Exercise details
Omit the pictures and reproduce the rest of the listing exactly.
= Beginning of Section =
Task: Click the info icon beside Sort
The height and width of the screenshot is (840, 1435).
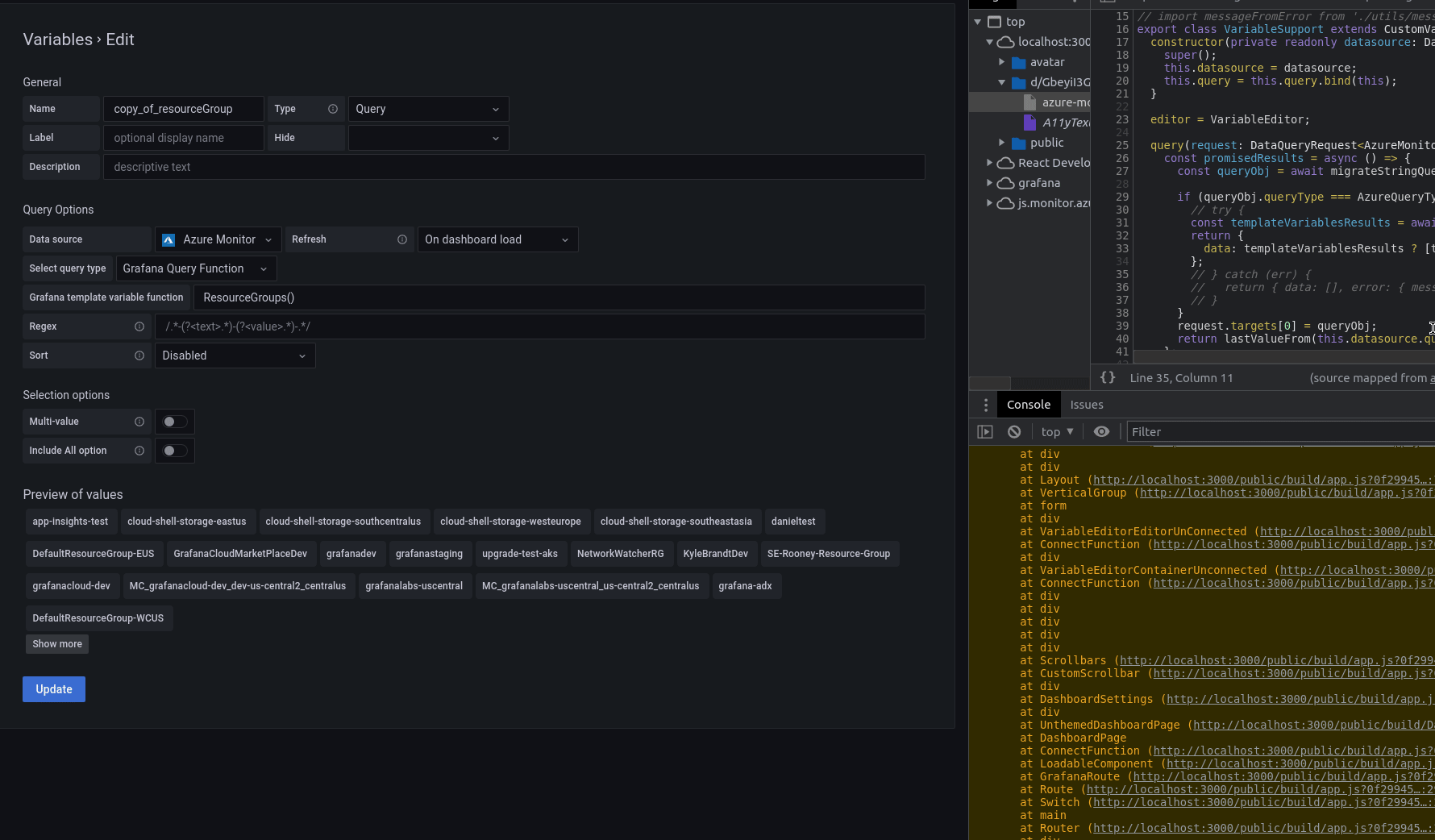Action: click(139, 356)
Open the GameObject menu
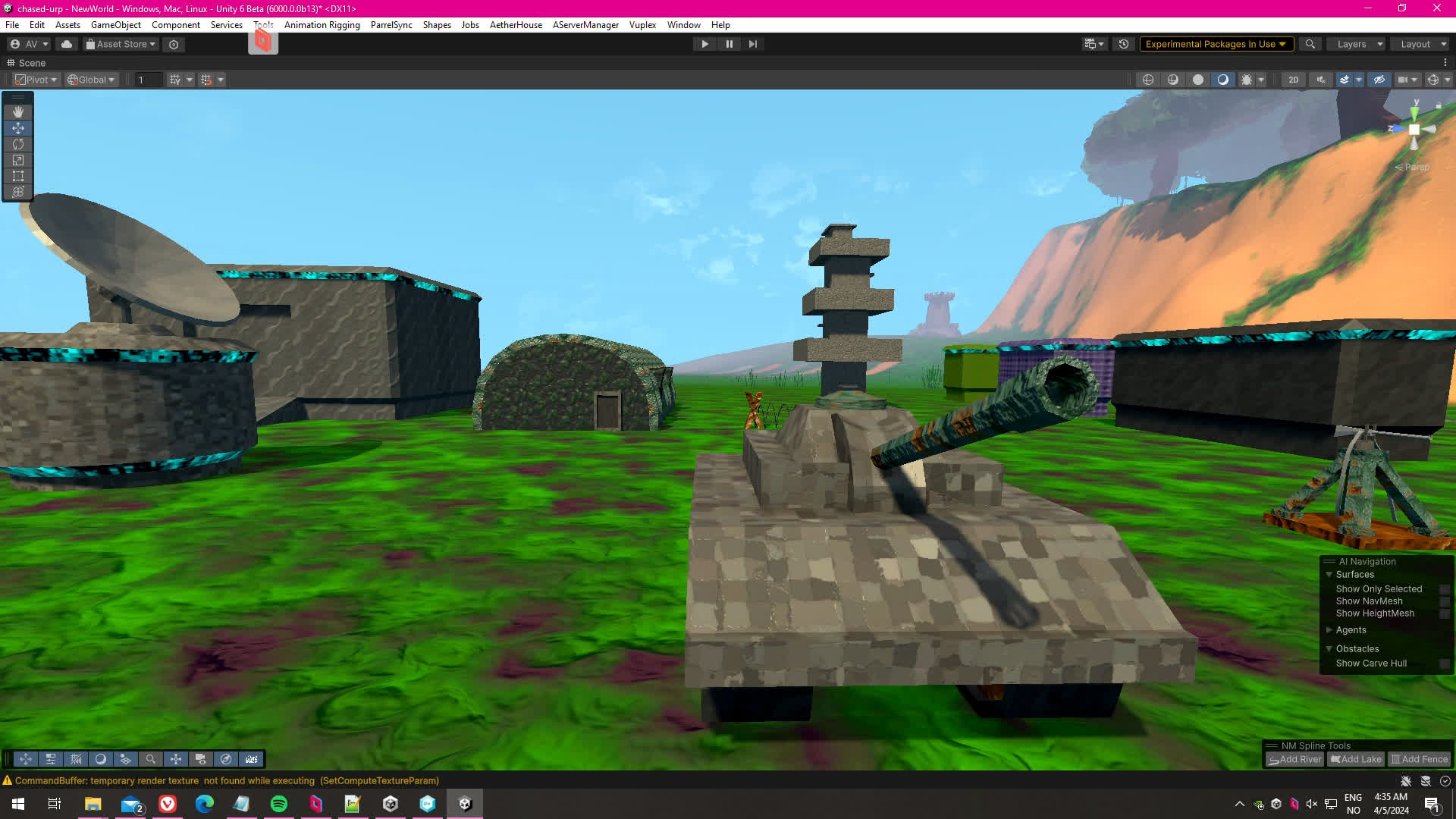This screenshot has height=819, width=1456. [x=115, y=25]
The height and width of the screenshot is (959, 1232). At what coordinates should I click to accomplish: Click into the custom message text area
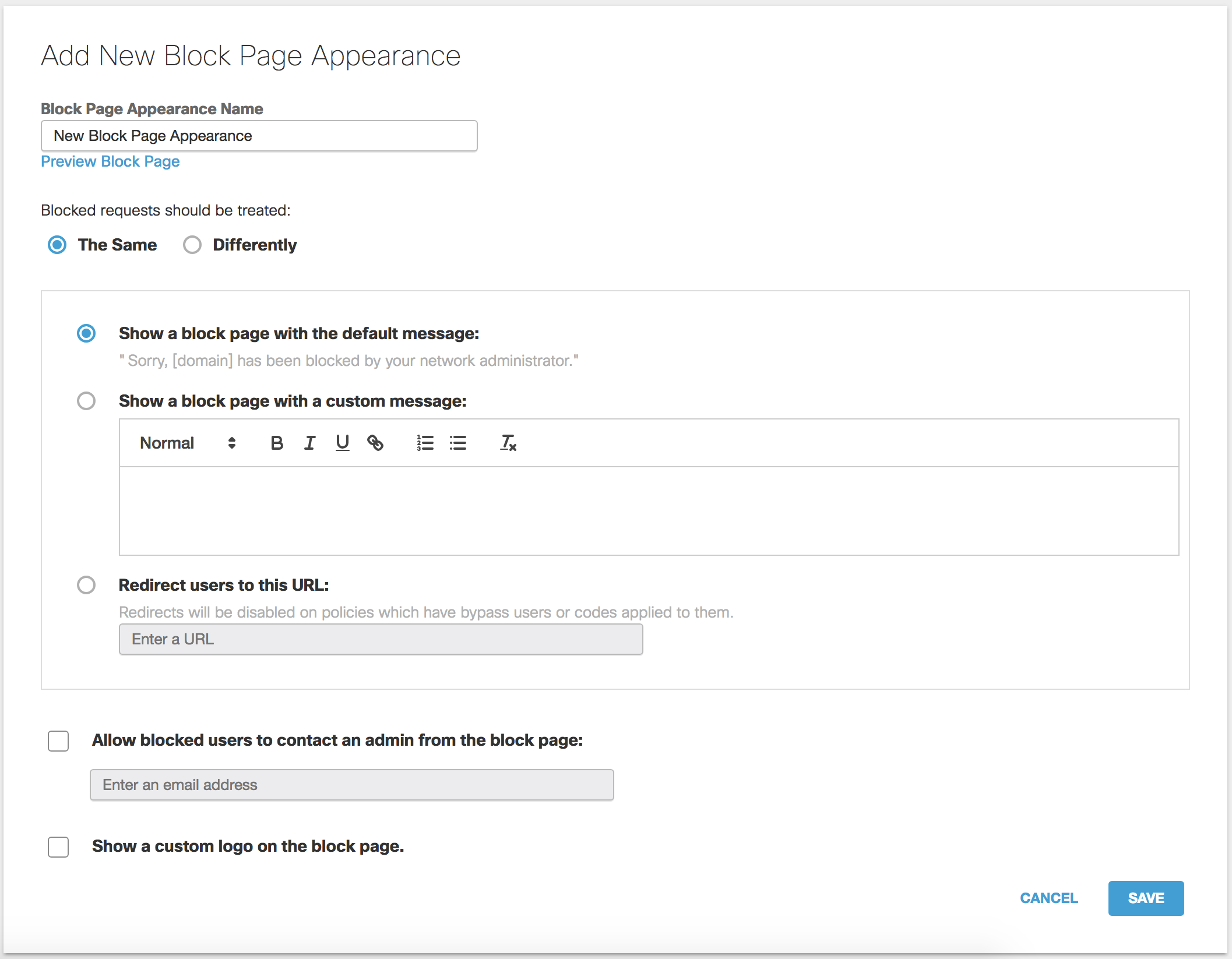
= End of Section =
Answer to this problem
Task: Click the info icon beside Sort
The height and width of the screenshot is (840, 1435).
Action: click(139, 356)
Open the GameObject menu
This screenshot has height=819, width=1456. [x=115, y=25]
The height and width of the screenshot is (959, 1232). At what coordinates should I click to accomplish: Click into the custom message text area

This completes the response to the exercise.